1. genel tanımının yapılamayacağı, yapılmasının anlamsız olacağı şeylerden biri.

    erkek böyle yaşar, kadın böyle yaşar. oldu. aldım siparişi.
  2. sosyal iliskilerin erkek ve/veya kadin olarak degerlendirilmesi bence cok dogru degil. zira hicbir algi kadin ve erkek olarak sinirlandirilamaz. egitim, yas, sosyal ve etnik yapilar tamamen farkli yargilar olusmasina sebep olur.
  3. kadın erkek olarak değil de durumu daha yaşanması gereken şeyler var ilişkisi vs bitmiş ilişki diye ayırmak daha mantıklı bence. daha yaşanması gereken şeyler var durumunda uzun süre dolduramazsın o boşluğu, etrafında alternatifler çokken sadece o kişiye saplanırsın, yanlış kişi olduğunu bilirsin ama istersin işte neyseki mantığın hala nefes alıyordur ve kontrol onun ellerindedir çok şükür. diğer durumdaysa bitmesi gerekiyordu bitti, ayran gönül fora (bkz: .)
    r2-d2
  4. nazım hikmet'in çok sevdiğim bir şiiri vardır. ölmeden önce sevgilisi vera'ya yazdığı bilinir. şiir şu:

    "gelsene dedi bana
    kalsana dedi bana
    gülsene dedi bana
    ölsene dedi bana

    geldim
    kaldım
    güldüm
    öldüm "

    nazım bu şiiri yazdıktan kısa bir zaman sonra ölür rusya'da. türkiye'de ise erkek bu şiiri okur. kadın gider, kalır, güler ve ayrılınca "ölür". erkekse bu şiiri bir başkasına okur.
  5. kadın gider sinirleniriyle iyice oynar erkeğin. ayrılma cesaretini göremez kendinde. erkeğin damarına basar basar durur yani. erkekte ne halin varsa gör der ayrılır. zaman geçince erkek ayrıldı diye sorumluluğu erkeğin üstüne atar. ''değmezmişsin, sen istemedin mi böyle olmasını'' gibi şeyler der durur.
  6. ilk başta kadın eksik hisseder, yalnız hisseder; erkek rahatlamış ve özgür hisseder. ama sonra kadın rahatlamış ve mutlu hissederken erkek bir zamanlar sevdiği kadını geri ister.
  7. genellemenin doğru olmadığına katılmakla birlikte; erkeğin başlarda daha pervasız ve özgür davrandığını, sonradan ise çöktüğüne bir çok defa şahit oldum. (ben de dahil olarak.) kadınlarda ise süreç tam tersine işliyor.
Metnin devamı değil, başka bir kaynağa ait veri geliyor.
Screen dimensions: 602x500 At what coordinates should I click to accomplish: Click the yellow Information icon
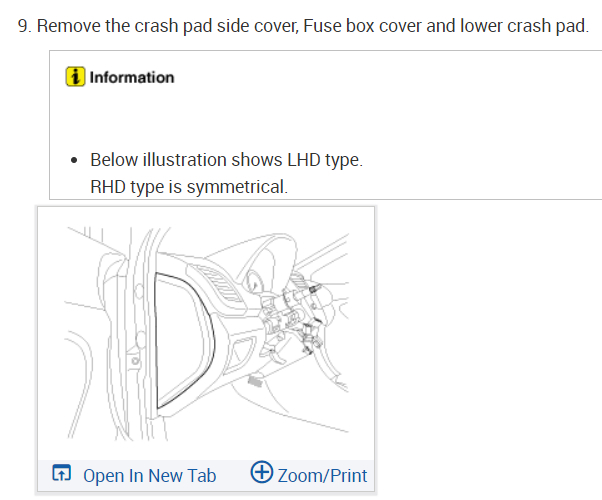[75, 77]
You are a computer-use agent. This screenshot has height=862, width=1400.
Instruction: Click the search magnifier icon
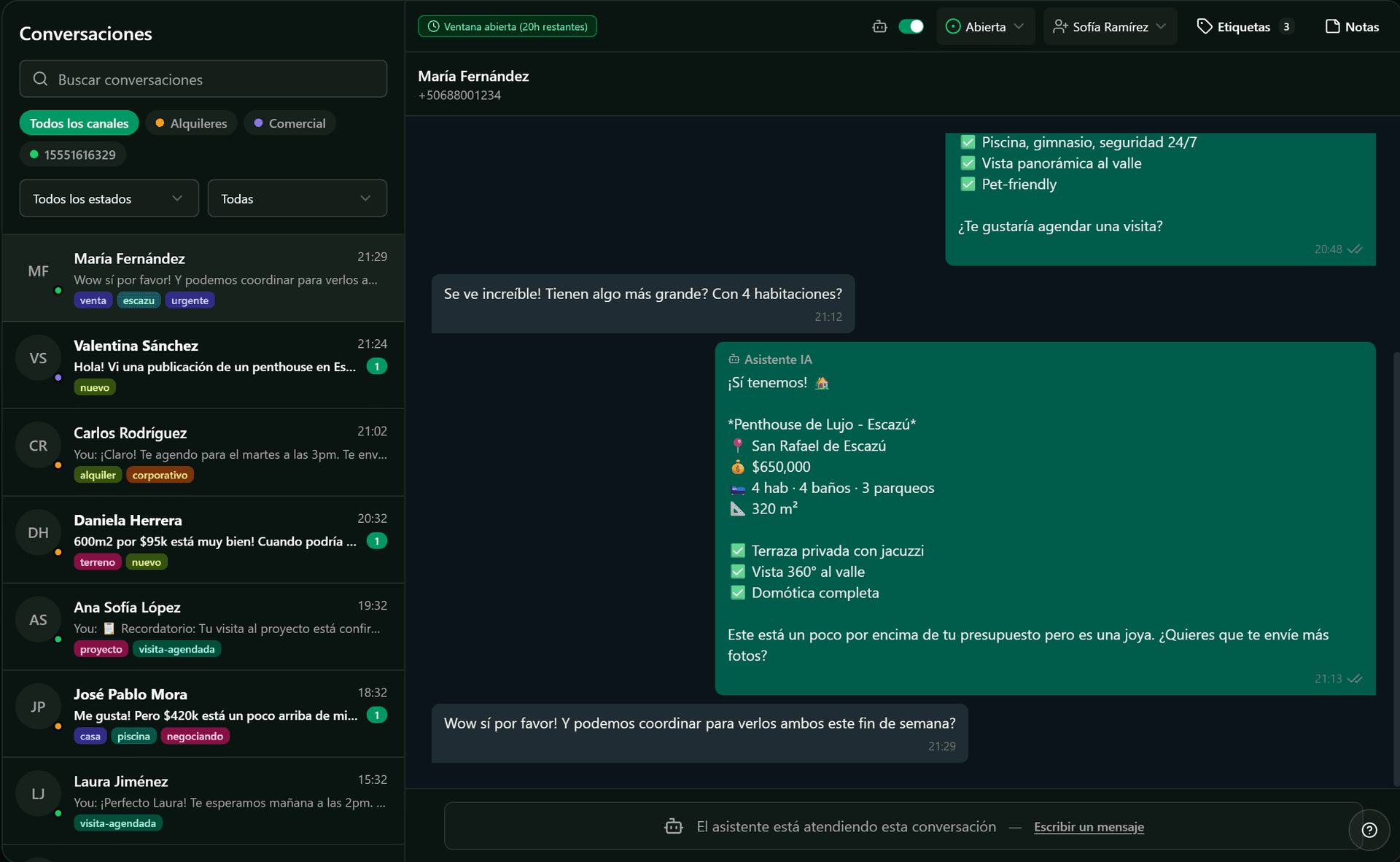point(40,79)
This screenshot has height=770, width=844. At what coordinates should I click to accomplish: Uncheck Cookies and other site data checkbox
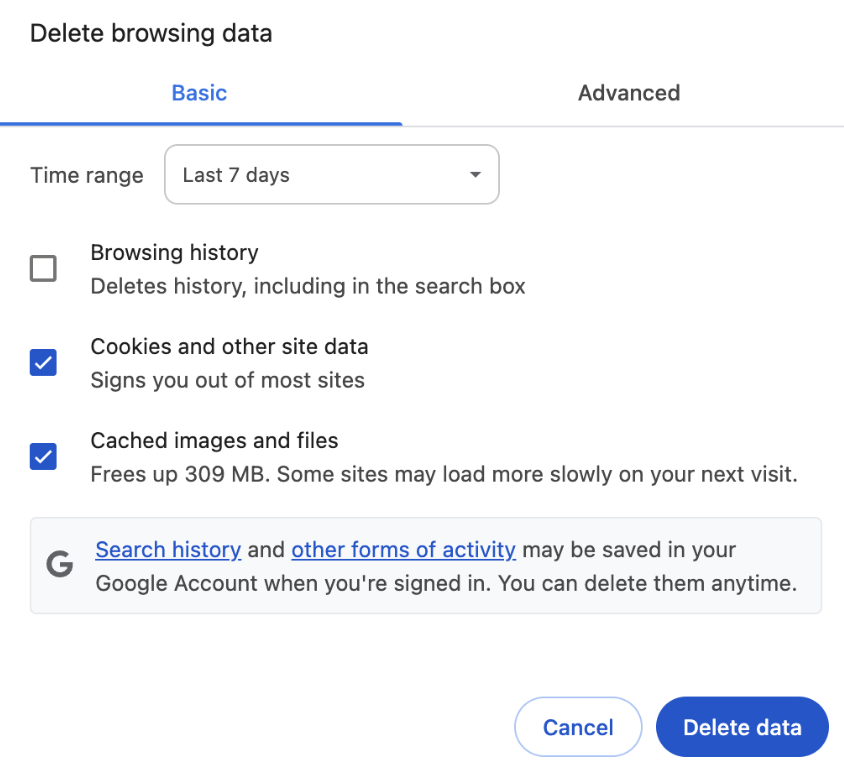pos(43,363)
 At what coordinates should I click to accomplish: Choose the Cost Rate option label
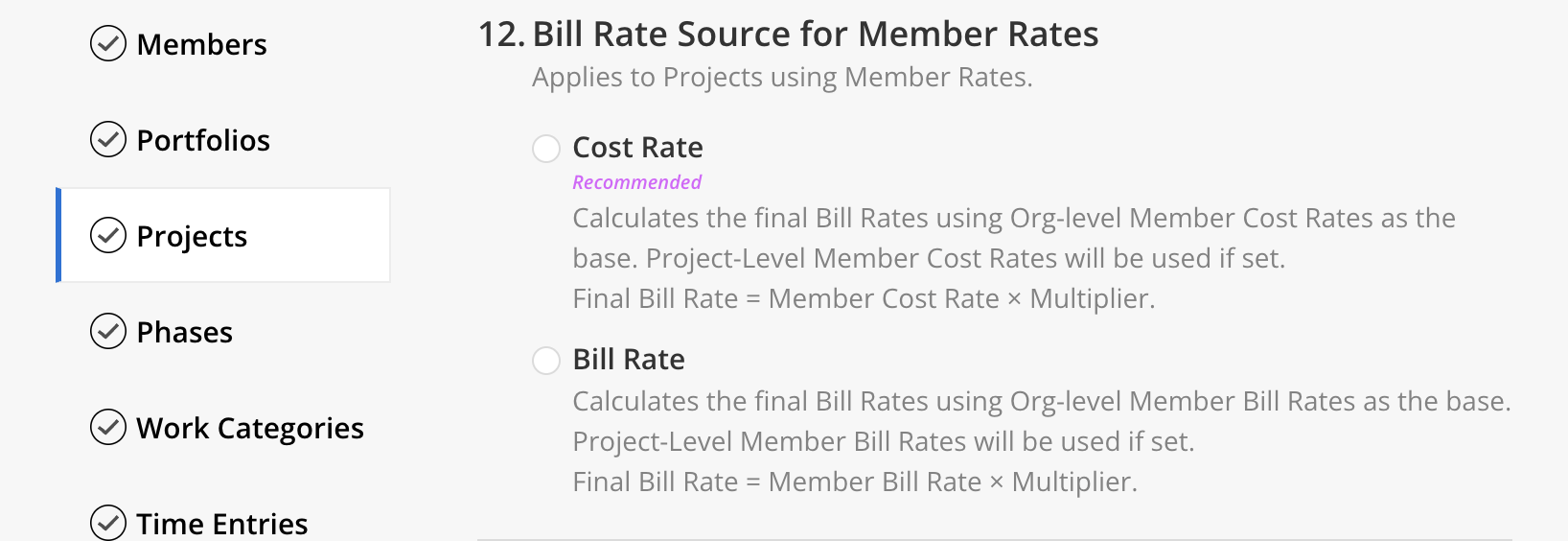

    ancak en başta dediğim gibi genellemek çoğu zaman yanlış olur. zira kişilerin birbirine karşı olan bağları, anıları ve buna benzeyen her kavram kendi başına bir derinlik oluşturur. haliyle epey karmaşık bir yapıdır.

    sanırım en güzeli bütün süreç tamamlandıktan sonra biraz buruk dahi olsa bir parça tebessümle hatırlayıp, sessiz sessiz hayata devam etmektir. öyle naif duygu yığınları velhasıl.